In der Radioreportage, die als Audiodatei im Internet anhörbar ist, geht Sarah Koenig, Produzentin von “This American Life“ und ehemalige Reporterin der “Baltimore Sun“, Episode für Episode einem vor 15 Jahren geschehenen Mordfall nach.
Am 13. Januar 1999 verschwindet Hae Min Lee, eine Schülerin der Woodlawn High School in Baltimore County, Maryland, spurlos. Einen Monat später wird sie erwürgt in Leakin Park aufgefunden. Ihr Exfreund, Adnan Syed, wird innerhalb eines Jahres für den Mord zu lebenslanger Haft verurteilt. Der Fall gegen den damals 17-jährigen baut größtenteils auf der Aussage eines Zeugen auf, der berichtete, er habe Adnan dabei geholfen, die Leiche zu vergraben. Doch die Ausführungen weisen Ungereimtheiten auf und der Verurteilte beteuert, nichts mit dem Mord an dem Mädchen zu tun zu haben, kann dies jedoch nicht beweisen.
Vor über einem Jahr hatte Koenig von dem Fall erfahren und begonnen, sich damit auseinanderzusetzen: Fallakten studiert, Aufnahmen des Gerichtsverfahrens und von Verhören angehört, relevante Orte besucht und Routen abgefahren, sowie mit jedem gesprochen, der sich möglicherweise an das erinnert, was vor 15 Jahren geschehen war. Dabei stieß sie auf viele Fragen und Ungereimtheiten, die sie versucht innerhalb des zwölfteiligen Podcasts zu klären. Hierbei setzte die erfahrene Reporterin zusammen mit ihrem Team auf einen wöchentlich Prozess bei der Produktion der einzelnen Episoden, um neu erhaltene Informationen zu berücksichtigen und auf Fragen der Zuschauer eingehen zu können. Aber genau darin lag auch eine große Herausforderung, wie Sarah Koenig dem “Guardian“ während der Produktion des Podcasts berichtete:
„It’s very weird to be revealing your work product to your sources and the characters in your story as it’s still under construction. It’s nerve-wracking. Some people are unhappy already with me, and I’m having to say to them “Don’t worry, we’ll get there, trust me,” but it’s really hard. I’ve never been in that position before. That’s a challenge that I’m figuring out now the hard way.“
Eine andere Tatsache, die diesen Podcast ausmacht, ist, dass der Mordfall ernsthaft betrachtet und nie als Entertainment dargestellt wird. Es gibt keine Cliffhanger, ironische Übergänge, keine Untermalung durch dramatische Musik oder Ähnliches. “ZEIT ONLINE“ zufolge ist diese Art der Umsetzung zusammen mit dem ungewöhnlichen Ansatz und der „drehbuchreifen Kriminalgeschichte“ ausschlaggebend für den Erfolg von Serial. Laut Prof. Dr. Markus Heinker, Medienmacher und Rechtsanwalt, mache “Serial“ viel von dem richtig, was eine Medienproduktion gut mache: Der Podcast sei handwerklich souverän gemacht, außerordentlich spannend und habe mit der Reporterin eine Identifikationsfigur.

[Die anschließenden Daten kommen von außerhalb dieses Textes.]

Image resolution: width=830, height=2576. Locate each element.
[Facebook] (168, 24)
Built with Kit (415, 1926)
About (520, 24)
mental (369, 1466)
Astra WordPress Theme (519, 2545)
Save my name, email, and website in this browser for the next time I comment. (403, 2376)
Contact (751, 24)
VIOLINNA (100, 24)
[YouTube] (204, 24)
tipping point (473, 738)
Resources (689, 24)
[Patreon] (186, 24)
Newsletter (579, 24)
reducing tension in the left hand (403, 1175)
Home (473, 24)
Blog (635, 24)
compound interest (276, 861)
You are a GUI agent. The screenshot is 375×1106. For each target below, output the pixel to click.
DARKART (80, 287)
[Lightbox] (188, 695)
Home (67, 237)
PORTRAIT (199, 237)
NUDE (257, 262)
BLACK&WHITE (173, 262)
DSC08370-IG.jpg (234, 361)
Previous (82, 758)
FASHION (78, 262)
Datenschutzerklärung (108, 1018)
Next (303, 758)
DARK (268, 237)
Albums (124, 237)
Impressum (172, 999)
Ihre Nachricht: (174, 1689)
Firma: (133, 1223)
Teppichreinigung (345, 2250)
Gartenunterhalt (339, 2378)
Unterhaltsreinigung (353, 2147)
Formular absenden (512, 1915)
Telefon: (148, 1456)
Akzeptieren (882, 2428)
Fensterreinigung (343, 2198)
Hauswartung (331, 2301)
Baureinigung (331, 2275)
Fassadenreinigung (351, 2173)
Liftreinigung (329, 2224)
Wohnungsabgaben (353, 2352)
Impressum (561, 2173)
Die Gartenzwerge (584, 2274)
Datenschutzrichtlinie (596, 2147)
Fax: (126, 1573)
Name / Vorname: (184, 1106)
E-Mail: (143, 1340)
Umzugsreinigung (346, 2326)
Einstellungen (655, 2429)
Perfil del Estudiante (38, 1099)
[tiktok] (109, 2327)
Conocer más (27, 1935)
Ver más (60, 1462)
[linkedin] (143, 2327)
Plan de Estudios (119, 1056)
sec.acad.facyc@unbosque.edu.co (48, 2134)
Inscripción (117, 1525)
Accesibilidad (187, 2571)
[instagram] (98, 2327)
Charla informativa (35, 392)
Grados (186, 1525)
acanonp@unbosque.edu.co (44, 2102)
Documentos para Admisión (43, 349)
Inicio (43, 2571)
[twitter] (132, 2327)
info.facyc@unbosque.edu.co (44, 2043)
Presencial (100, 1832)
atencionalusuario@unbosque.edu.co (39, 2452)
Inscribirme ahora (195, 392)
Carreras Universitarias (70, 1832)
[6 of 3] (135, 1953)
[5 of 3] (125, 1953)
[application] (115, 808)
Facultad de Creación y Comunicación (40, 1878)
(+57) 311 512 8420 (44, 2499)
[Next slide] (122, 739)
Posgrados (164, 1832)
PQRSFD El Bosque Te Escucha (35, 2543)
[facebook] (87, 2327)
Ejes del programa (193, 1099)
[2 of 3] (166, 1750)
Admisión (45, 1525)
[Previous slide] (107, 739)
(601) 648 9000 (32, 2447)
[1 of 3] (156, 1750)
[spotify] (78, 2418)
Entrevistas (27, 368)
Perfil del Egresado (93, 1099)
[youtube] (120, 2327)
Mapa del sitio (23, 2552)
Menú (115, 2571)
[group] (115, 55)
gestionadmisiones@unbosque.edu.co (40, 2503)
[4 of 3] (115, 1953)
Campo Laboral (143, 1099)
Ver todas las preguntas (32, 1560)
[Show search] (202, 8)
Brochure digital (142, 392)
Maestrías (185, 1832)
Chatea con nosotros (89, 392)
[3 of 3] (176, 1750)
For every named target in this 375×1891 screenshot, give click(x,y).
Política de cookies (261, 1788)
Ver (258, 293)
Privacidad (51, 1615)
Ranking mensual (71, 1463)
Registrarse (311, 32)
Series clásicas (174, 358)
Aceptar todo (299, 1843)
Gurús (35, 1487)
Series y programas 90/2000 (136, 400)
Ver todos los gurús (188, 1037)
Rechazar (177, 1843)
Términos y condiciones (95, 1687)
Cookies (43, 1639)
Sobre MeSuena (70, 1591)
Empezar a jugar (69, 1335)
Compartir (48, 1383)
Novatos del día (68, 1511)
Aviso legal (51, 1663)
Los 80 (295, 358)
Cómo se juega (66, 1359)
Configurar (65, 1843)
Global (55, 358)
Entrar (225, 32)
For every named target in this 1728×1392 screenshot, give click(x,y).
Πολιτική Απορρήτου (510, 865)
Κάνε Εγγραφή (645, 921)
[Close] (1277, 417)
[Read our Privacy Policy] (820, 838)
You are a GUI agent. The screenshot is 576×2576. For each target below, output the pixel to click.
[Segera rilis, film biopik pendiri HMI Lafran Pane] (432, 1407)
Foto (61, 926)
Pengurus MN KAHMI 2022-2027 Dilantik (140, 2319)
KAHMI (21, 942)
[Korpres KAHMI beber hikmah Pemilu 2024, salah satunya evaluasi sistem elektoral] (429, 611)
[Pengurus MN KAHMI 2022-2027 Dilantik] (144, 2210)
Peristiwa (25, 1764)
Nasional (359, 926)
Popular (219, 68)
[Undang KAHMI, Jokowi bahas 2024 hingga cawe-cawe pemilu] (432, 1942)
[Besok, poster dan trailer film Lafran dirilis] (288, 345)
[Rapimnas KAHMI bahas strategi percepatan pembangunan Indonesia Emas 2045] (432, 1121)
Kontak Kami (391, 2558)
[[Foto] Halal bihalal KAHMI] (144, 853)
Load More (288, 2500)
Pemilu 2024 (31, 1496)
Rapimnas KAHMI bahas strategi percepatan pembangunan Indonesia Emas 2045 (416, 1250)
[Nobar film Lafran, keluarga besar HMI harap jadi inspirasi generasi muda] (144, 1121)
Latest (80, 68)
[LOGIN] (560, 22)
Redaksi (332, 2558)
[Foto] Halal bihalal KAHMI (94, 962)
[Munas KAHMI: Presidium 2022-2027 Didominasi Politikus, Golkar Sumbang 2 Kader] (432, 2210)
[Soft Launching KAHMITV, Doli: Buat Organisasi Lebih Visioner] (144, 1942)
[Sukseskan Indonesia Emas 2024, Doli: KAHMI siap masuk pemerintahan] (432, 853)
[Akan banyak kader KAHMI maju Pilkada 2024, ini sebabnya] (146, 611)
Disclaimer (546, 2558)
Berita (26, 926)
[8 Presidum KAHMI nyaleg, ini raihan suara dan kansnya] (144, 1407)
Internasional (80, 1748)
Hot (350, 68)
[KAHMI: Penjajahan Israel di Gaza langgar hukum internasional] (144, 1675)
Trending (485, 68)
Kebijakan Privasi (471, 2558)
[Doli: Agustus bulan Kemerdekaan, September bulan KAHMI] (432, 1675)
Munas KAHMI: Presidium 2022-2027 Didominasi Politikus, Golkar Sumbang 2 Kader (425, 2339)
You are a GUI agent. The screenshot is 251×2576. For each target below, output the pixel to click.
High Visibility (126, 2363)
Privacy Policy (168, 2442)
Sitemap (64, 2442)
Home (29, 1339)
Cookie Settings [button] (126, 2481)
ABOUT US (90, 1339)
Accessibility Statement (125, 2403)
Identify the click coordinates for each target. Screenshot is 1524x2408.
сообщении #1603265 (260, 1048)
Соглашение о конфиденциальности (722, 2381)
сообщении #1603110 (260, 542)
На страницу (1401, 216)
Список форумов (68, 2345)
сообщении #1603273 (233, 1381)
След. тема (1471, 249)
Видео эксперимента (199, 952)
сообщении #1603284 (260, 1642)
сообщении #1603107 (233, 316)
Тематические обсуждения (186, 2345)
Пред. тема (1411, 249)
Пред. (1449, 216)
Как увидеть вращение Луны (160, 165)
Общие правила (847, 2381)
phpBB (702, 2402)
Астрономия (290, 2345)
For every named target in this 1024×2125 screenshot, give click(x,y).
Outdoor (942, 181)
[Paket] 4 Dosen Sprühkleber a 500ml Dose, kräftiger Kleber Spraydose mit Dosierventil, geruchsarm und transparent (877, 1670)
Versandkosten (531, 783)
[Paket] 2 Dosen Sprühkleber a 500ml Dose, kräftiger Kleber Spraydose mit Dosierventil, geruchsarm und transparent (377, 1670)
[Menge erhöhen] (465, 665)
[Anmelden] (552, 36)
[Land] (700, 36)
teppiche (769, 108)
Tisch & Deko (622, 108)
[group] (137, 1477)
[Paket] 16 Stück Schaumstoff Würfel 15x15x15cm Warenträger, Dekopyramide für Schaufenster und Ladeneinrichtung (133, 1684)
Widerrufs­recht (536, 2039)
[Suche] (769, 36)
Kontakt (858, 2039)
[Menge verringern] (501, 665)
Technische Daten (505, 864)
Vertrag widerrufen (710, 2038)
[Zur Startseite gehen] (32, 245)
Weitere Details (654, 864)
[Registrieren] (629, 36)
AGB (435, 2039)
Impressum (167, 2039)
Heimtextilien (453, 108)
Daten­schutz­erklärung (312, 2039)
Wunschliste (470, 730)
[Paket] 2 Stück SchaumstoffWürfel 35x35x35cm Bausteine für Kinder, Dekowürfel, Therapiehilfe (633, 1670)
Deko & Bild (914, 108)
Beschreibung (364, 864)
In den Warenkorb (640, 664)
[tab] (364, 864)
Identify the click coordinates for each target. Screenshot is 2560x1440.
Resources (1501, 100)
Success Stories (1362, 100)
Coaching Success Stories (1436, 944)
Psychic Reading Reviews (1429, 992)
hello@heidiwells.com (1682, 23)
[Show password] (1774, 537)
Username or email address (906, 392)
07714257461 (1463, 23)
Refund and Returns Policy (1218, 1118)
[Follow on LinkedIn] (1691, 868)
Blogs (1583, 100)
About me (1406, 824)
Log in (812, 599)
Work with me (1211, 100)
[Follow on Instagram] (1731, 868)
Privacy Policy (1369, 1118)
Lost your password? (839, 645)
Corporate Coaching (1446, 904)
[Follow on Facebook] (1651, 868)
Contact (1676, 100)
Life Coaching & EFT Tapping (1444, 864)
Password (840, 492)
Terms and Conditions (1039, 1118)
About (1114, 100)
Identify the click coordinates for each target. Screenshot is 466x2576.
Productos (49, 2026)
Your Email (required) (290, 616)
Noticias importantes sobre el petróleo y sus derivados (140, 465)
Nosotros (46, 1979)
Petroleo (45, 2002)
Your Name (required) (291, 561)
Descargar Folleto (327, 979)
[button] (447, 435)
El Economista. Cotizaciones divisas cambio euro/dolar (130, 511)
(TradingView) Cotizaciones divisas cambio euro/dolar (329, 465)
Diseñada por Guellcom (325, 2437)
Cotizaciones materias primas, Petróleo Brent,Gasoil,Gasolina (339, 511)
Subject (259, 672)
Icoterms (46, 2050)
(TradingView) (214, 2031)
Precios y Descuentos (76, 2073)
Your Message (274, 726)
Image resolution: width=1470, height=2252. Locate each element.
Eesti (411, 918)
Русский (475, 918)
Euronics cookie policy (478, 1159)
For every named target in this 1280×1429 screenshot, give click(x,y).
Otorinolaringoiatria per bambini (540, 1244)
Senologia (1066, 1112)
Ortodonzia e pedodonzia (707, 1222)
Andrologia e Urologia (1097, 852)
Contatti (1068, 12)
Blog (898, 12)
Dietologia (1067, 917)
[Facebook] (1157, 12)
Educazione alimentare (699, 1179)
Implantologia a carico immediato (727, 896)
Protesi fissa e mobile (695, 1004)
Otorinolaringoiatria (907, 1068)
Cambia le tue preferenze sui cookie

Sarah Koenig lässt den Zuhörer an ihren Gedanken, Zweifeln und Emotionen teilhaben. Sie nennt Ungereimtheiten, die sie besonders verwirren, versucht Lösungsansätze zu finden und verwirft diese auch wieder. Damit zog sie, beziehungsweise zieht immer noch, viele Menschen in den Bann. Auch viele Medien berichteten vom Erfolg des Podcast und beschreiben ihn unter anderem als „Podcast auf den wir gewartet haben“, „süchtig machend“ oder auch als „neue Art der Audio-Dokumentation“.
Dabei sei es so eine einfache Idee, meint Koenig, und es sei auch keine originelle Idee. Auch Prof. Heinker denkt nicht, dass uns mit Serial etwas grundsätzlich neues begegne. Seines Erachtens nach liege die „kleine Renaissance“ dieser Darstellungsform darin begründet, dass die meisten Leute über entsprechende Hardware (Smartphone) und dazugehörige Distributionsinfrastruktur (beispielsweise iTunes) verfügen würden, die solche Inhalte unkompliziert und weitgehend unabhängig von allen Bindungen verfügbar machen würden.
„Hinzu kommt sicher auch, dass das Thema besonders einlädt, die ‚sozialen Medien‘ zur Interaktion zu nutzen und so anders als bei vielen Social Media-Inszenierungen eine echte zweite Ebene entsteht.“
Die Follower-Zahlen der entsprechenden Seiten auf den Social Media-Plattformen geben ihm diesbezüglich recht, außerdem wird Fans der Serie auf „Reddit“ ein Forum zum Diskutieren gegeben.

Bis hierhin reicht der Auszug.